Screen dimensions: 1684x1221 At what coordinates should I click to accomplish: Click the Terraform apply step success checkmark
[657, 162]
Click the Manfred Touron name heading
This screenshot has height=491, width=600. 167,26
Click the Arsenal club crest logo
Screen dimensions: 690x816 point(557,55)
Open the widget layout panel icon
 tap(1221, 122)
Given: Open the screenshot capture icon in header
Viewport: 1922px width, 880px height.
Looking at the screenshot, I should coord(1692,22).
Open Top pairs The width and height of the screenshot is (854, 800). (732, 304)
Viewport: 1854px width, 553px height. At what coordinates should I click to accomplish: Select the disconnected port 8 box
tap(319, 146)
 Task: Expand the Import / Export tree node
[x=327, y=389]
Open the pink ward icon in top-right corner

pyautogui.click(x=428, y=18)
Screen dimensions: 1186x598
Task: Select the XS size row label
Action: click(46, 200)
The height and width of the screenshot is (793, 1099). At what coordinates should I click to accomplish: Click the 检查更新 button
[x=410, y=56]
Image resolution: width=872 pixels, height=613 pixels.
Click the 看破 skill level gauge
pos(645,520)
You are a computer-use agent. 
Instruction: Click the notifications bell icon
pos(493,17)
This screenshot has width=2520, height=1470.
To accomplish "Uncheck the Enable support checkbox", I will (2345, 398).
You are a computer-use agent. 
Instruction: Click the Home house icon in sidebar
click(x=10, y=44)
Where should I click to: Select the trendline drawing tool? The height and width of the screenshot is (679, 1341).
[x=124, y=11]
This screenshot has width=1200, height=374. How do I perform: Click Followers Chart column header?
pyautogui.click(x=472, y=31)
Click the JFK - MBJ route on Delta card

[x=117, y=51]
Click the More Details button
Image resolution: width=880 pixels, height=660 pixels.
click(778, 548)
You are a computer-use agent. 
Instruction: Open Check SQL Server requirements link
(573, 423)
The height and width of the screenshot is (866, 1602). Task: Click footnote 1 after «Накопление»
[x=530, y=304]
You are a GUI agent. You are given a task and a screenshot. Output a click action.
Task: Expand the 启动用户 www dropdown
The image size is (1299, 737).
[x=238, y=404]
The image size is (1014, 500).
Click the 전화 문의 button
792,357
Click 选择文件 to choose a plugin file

§ Exercise directions
Among the entries above, locate the lines containing "Open the widget layout panel icon" and "Open Top pairs", and transcribe exactly those two lines and all lines between.

§ Exercise response
Open the widget layout panel icon
 tap(1221, 122)
Given: Open the screenshot capture icon in header
Viewport: 1922px width, 880px height.
Looking at the screenshot, I should coord(1692,22).
Open Top pairs The width and height of the screenshot is (854, 800). (732, 304)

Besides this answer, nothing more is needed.